Updated: Aug 5
In light of the recent #BlackLivesMatter movements worldwide, I would like to say a few words regarding why I think social justice and climate justice go hand-in-hand.
What is intersectional environmentalism?
I came across this term in one of the articles written by Leah Thomas. Intersectional environmentalism is the overall consideration of people and planet in developing a sustainable future. Why is this important in this context? This concept highlights the linkages and injustices brought upon marginalised communities and the environment. To advocate for both people and planet is to stand for equal opportunity and against an entire ecosystem of oppression.
In recent climate disasters like Hurricane Katrina, research has shown that the environmental damage imposed more burden on Black communities in the US. However, disaster relief was minimal in these neighbourhoods, and instead were allocated to white communities where they were less impacted. The damage done to our climate had reflected upon the most marginalised in the country. How can we fix the exploitation of non-human things, when we haven’t considered exploitation of humans?
Both require changes to the same system
Both climate and social impacts come under one structural system -- the same system that perpetuates injustice and is negligent upon minorities. Both injustices require radical, structural changes, and we cannot change one without changing the other.
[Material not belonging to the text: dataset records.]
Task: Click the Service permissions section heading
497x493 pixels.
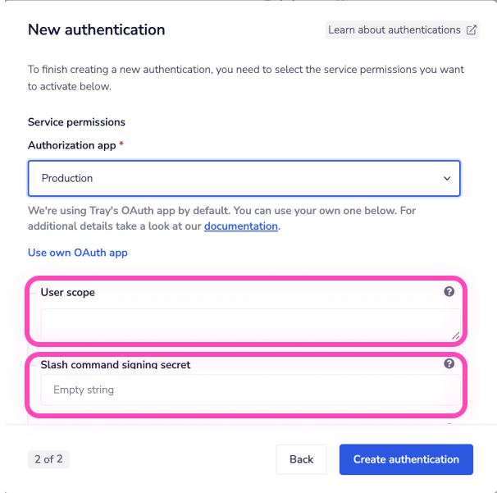Action: tap(76, 122)
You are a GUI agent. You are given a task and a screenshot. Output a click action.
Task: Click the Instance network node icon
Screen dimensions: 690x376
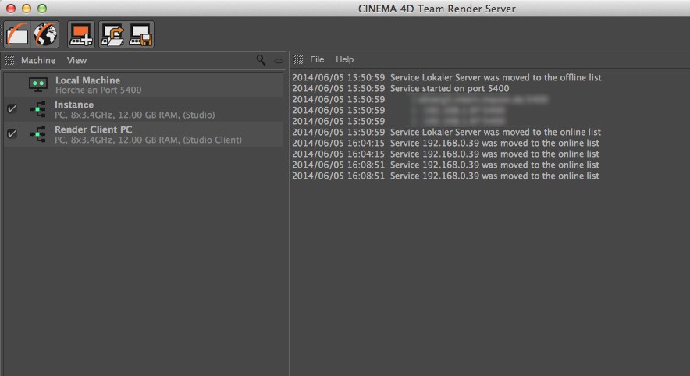(37, 109)
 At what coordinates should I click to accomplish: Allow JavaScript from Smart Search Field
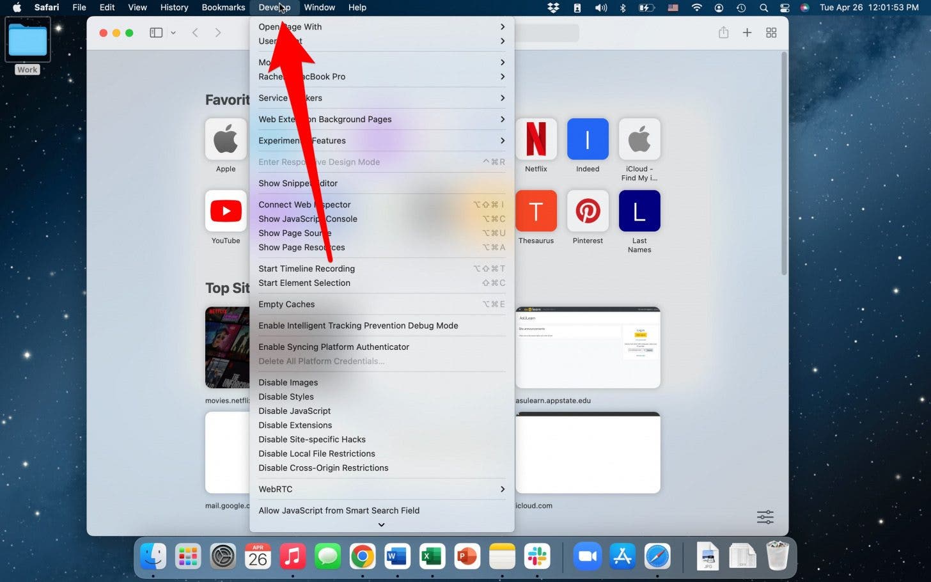click(x=339, y=510)
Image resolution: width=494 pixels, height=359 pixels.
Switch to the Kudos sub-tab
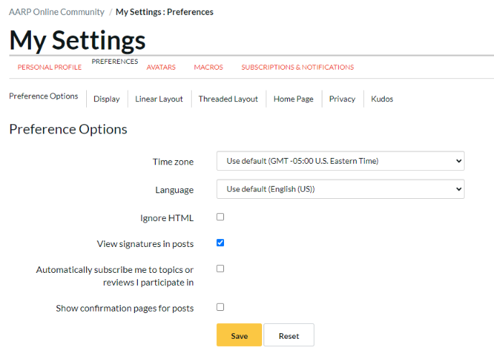(x=381, y=99)
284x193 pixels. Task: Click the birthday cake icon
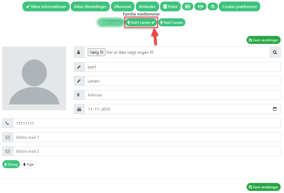click(x=79, y=109)
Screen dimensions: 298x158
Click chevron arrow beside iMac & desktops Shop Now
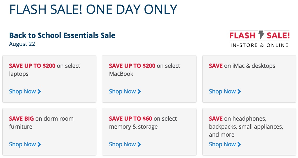pos(239,92)
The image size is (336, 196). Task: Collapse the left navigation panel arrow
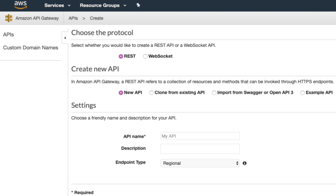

Let ethnic minorities speak for themselves
We must listen: Listening and respecting inspiring ideas that come from minority communities. We must look to indigenous populations and learn from their preservation tactics. The simple act of listening and considering will be the way forward for both equality and environmental consideration. As Mikaela Loach says, “step up, so Black folks have the time and energy to invest in creating climate solutions instead of using our energy to explain [our] existence to other people.”
So, without social justice, we will not have climate justice. Environmentalists should come together and protect communities that have been exploited, neglected, and marginalised.